__Data for locating visible targets__
<<<<

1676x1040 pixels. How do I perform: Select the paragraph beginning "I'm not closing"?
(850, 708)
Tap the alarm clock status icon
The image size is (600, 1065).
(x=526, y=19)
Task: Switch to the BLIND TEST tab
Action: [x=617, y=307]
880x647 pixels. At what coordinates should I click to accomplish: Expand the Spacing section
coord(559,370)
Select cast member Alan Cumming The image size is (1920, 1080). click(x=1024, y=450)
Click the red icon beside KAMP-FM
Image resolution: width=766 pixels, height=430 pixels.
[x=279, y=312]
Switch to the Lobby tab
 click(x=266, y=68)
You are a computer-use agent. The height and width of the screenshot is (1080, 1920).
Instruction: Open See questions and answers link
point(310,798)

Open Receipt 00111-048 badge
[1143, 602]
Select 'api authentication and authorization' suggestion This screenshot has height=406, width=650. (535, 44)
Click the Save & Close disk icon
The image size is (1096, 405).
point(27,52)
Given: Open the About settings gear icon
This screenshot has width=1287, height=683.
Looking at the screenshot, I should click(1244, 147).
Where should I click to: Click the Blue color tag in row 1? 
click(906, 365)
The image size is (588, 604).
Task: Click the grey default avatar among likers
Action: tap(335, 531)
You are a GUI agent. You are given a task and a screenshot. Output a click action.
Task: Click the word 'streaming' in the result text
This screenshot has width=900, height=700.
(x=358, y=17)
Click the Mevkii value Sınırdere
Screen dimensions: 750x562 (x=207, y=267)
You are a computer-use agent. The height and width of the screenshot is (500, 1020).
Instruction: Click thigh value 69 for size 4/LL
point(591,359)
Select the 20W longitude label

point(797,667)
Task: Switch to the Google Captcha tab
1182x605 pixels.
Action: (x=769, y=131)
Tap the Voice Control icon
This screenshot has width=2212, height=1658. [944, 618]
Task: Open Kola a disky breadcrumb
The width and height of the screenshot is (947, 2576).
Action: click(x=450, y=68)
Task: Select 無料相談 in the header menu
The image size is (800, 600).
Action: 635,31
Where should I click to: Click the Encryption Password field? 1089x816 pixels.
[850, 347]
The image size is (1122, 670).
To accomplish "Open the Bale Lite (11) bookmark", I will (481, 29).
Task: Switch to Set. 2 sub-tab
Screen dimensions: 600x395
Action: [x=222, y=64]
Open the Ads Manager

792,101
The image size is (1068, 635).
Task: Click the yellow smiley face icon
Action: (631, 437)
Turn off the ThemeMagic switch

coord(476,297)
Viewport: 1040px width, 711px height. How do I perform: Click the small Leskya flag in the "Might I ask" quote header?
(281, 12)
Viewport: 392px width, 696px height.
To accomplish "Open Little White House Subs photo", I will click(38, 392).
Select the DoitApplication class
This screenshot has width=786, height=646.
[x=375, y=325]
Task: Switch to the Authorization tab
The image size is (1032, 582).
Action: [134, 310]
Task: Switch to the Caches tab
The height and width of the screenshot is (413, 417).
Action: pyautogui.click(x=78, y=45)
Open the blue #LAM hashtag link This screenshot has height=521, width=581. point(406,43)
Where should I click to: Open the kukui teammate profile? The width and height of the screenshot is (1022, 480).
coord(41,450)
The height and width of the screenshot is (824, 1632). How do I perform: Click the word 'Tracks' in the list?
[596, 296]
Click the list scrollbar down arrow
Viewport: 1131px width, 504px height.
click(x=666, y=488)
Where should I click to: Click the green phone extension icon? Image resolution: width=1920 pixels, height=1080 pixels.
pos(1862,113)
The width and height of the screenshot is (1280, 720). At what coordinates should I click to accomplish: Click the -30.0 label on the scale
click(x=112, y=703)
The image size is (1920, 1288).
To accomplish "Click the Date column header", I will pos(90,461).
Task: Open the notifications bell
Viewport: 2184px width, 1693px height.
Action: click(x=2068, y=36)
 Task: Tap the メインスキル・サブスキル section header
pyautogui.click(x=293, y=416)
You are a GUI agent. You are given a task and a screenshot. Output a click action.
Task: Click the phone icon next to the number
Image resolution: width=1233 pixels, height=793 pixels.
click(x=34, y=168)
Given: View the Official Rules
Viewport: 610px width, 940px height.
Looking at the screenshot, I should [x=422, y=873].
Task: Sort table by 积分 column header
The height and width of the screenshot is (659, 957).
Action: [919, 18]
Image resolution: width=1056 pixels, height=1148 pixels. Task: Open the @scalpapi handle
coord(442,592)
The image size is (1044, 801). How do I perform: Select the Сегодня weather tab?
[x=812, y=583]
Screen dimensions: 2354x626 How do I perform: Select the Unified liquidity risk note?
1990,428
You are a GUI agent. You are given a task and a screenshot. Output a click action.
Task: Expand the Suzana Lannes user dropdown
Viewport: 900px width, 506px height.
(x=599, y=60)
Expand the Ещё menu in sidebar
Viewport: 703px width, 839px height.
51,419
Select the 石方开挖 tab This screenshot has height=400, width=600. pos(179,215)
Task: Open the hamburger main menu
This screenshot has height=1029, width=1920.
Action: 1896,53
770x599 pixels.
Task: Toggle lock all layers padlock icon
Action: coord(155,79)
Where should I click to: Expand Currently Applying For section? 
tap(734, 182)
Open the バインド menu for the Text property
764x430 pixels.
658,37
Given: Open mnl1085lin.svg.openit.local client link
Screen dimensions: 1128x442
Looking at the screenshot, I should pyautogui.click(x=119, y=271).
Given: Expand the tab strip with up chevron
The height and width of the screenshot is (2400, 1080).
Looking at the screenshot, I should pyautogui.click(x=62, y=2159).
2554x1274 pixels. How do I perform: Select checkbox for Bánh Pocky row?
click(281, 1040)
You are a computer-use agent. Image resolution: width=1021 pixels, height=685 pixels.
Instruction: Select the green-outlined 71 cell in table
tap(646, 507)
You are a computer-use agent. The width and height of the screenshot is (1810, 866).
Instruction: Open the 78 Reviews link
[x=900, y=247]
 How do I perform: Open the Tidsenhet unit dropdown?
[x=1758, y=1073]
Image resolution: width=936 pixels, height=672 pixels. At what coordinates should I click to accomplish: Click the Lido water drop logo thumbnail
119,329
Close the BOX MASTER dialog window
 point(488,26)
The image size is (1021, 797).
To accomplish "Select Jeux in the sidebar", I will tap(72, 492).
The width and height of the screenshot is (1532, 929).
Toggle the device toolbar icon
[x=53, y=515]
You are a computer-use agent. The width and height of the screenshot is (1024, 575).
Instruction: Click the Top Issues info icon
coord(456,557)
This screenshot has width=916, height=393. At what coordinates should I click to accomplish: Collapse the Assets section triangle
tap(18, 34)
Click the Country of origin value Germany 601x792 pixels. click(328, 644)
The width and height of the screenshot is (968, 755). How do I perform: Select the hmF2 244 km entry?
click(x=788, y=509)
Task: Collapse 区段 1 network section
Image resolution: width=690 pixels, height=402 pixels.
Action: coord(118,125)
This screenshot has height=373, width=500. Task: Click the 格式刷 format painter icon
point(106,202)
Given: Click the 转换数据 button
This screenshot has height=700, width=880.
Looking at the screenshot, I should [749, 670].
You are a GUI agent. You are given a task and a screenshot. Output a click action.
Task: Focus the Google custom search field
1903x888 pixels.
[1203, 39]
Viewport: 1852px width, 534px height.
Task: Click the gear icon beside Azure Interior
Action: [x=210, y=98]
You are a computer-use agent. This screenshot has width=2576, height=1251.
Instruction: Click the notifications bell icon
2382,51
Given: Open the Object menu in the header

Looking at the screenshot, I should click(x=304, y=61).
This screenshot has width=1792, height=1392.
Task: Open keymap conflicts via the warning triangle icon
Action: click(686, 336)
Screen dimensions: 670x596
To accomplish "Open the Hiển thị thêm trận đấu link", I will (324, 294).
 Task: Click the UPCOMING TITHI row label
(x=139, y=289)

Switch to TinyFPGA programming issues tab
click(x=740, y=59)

>>>>

__Written instruction__
Please copy all of the lines above word for word.

__Final answer__
1676x1040 pixels. How do I perform: Select the paragraph beginning "I'm not closing"?
(850, 708)
Tap the alarm clock status icon
The image size is (600, 1065).
(x=526, y=19)
Task: Switch to the BLIND TEST tab
Action: [x=617, y=307]
880x647 pixels. At what coordinates should I click to accomplish: Expand the Spacing section
coord(559,370)
Select cast member Alan Cumming The image size is (1920, 1080). click(x=1024, y=450)
Click the red icon beside KAMP-FM
Image resolution: width=766 pixels, height=430 pixels.
[x=279, y=312]
Switch to the Lobby tab
 click(x=266, y=68)
You are a computer-use agent. The height and width of the screenshot is (1080, 1920).
Instruction: Open See questions and answers link
point(310,798)

Open Receipt 00111-048 badge
[1143, 602]
Select 'api authentication and authorization' suggestion This screenshot has height=406, width=650. (535, 44)
Click the Save & Close disk icon
The image size is (1096, 405).
point(27,52)
Given: Open the About settings gear icon
This screenshot has width=1287, height=683.
Looking at the screenshot, I should click(1244, 147).
Where should I click to: Click the Blue color tag in row 1? 
click(906, 365)
The image size is (588, 604).
Task: Click the grey default avatar among likers
Action: tap(335, 531)
You are a GUI agent. You are given a task and a screenshot. Output a click action.
Task: Click the word 'streaming' in the result text
This screenshot has width=900, height=700.
(x=358, y=17)
Click the Mevkii value Sınırdere
Screen dimensions: 750x562 (x=207, y=267)
You are a computer-use agent. The height and width of the screenshot is (500, 1020).
Instruction: Click thigh value 69 for size 4/LL
point(591,359)
Select the 20W longitude label

point(797,667)
Task: Switch to the Google Captcha tab
1182x605 pixels.
Action: (x=769, y=131)
Tap the Voice Control icon
This screenshot has width=2212, height=1658. [944, 618]
Task: Open Kola a disky breadcrumb
The width and height of the screenshot is (947, 2576).
Action: click(x=450, y=68)
Task: Select 無料相談 in the header menu
The image size is (800, 600).
Action: 635,31
Where should I click to: Click the Encryption Password field? 1089x816 pixels.
[850, 347]
The image size is (1122, 670).
To accomplish "Open the Bale Lite (11) bookmark", I will (481, 29).
Task: Switch to Set. 2 sub-tab
Screen dimensions: 600x395
Action: [x=222, y=64]
Open the Ads Manager

792,101
The image size is (1068, 635).
Task: Click the yellow smiley face icon
Action: (631, 437)
Turn off the ThemeMagic switch

coord(476,297)
Viewport: 1040px width, 711px height. How do I perform: Click the small Leskya flag in the "Might I ask" quote header?
(281, 12)
Viewport: 392px width, 696px height.
To accomplish "Open Little White House Subs photo", I will click(38, 392).
Select the DoitApplication class
This screenshot has width=786, height=646.
[x=375, y=325]
Task: Switch to the Authorization tab
The image size is (1032, 582).
Action: [134, 310]
Task: Switch to the Caches tab
The height and width of the screenshot is (413, 417).
Action: pyautogui.click(x=78, y=45)
Open the blue #LAM hashtag link This screenshot has height=521, width=581. point(406,43)
Where should I click to: Open the kukui teammate profile? The width and height of the screenshot is (1022, 480).
coord(41,450)
The height and width of the screenshot is (824, 1632). How do I perform: Click the word 'Tracks' in the list?
[596, 296]
Click the list scrollbar down arrow
Viewport: 1131px width, 504px height.
click(x=666, y=488)
Where should I click to: Click the green phone extension icon? Image resolution: width=1920 pixels, height=1080 pixels.
pos(1862,113)
The width and height of the screenshot is (1280, 720). At what coordinates should I click to accomplish: Click the -30.0 label on the scale
click(x=112, y=703)
The image size is (1920, 1288).
To accomplish "Click the Date column header", I will pos(90,461).
Task: Open the notifications bell
Viewport: 2184px width, 1693px height.
Action: click(x=2068, y=36)
 Task: Tap the メインスキル・サブスキル section header
pyautogui.click(x=293, y=416)
You are a GUI agent. You are given a task and a screenshot. Output a click action.
Task: Click the phone icon next to the number
Image resolution: width=1233 pixels, height=793 pixels.
click(x=34, y=168)
Given: View the Official Rules
Viewport: 610px width, 940px height.
Looking at the screenshot, I should [x=422, y=873].
Task: Sort table by 积分 column header
The height and width of the screenshot is (659, 957).
Action: [919, 18]
Image resolution: width=1056 pixels, height=1148 pixels. Task: Open the @scalpapi handle
coord(442,592)
The image size is (1044, 801). How do I perform: Select the Сегодня weather tab?
[x=812, y=583]
Screen dimensions: 2354x626 How do I perform: Select the Unified liquidity risk note?
1990,428
You are a GUI agent. You are given a task and a screenshot. Output a click action.
Task: Expand the Suzana Lannes user dropdown
Viewport: 900px width, 506px height.
(x=599, y=60)
Expand the Ещё menu in sidebar
Viewport: 703px width, 839px height.
51,419
Select the 石方开挖 tab This screenshot has height=400, width=600. pos(179,215)
Task: Open the hamburger main menu
This screenshot has height=1029, width=1920.
Action: 1896,53
770x599 pixels.
Task: Toggle lock all layers padlock icon
Action: coord(155,79)
Where should I click to: Expand Currently Applying For section? 
tap(734, 182)
Open the バインド menu for the Text property
764x430 pixels.
658,37
Given: Open mnl1085lin.svg.openit.local client link
Screen dimensions: 1128x442
Looking at the screenshot, I should pyautogui.click(x=119, y=271).
Given: Expand the tab strip with up chevron
The height and width of the screenshot is (2400, 1080).
Looking at the screenshot, I should pyautogui.click(x=62, y=2159).
2554x1274 pixels. How do I perform: Select checkbox for Bánh Pocky row?
click(281, 1040)
You are a computer-use agent. Image resolution: width=1021 pixels, height=685 pixels.
Instruction: Select the green-outlined 71 cell in table
tap(646, 507)
You are a computer-use agent. The width and height of the screenshot is (1810, 866).
Instruction: Open the 78 Reviews link
[x=900, y=247]
 How do I perform: Open the Tidsenhet unit dropdown?
[x=1758, y=1073]
Image resolution: width=936 pixels, height=672 pixels. At what coordinates should I click to accomplish: Click the Lido water drop logo thumbnail
119,329
Close the BOX MASTER dialog window
 point(488,26)
The image size is (1021, 797).
To accomplish "Select Jeux in the sidebar", I will tap(72, 492).
The width and height of the screenshot is (1532, 929).
Toggle the device toolbar icon
[x=53, y=515]
You are a computer-use agent. The width and height of the screenshot is (1024, 575).
Instruction: Click the Top Issues info icon
coord(456,557)
This screenshot has width=916, height=393. At what coordinates should I click to accomplish: Collapse the Assets section triangle
tap(18, 34)
Click the Country of origin value Germany 601x792 pixels. click(328, 644)
The width and height of the screenshot is (968, 755). How do I perform: Select the hmF2 244 km entry?
click(x=788, y=509)
Task: Collapse 区段 1 network section
Image resolution: width=690 pixels, height=402 pixels.
Action: coord(118,125)
This screenshot has height=373, width=500. Task: Click the 格式刷 format painter icon
point(106,202)
Given: Click the 转换数据 button
This screenshot has height=700, width=880.
Looking at the screenshot, I should [749, 670].
You are a GUI agent. You are given a task and a screenshot. Output a click action.
Task: Focus the Google custom search field
1903x888 pixels.
[1203, 39]
Viewport: 1852px width, 534px height.
Task: Click the gear icon beside Azure Interior
Action: [x=210, y=98]
You are a computer-use agent. This screenshot has width=2576, height=1251.
Instruction: Click the notifications bell icon
2382,51
Given: Open the Object menu in the header

Looking at the screenshot, I should click(x=304, y=61).
This screenshot has width=1792, height=1392.
Task: Open keymap conflicts via the warning triangle icon
Action: click(686, 336)
Screen dimensions: 670x596
To accomplish "Open the Hiển thị thêm trận đấu link", I will (324, 294).
 Task: Click the UPCOMING TITHI row label
(x=139, y=289)

Switch to TinyFPGA programming issues tab
click(x=740, y=59)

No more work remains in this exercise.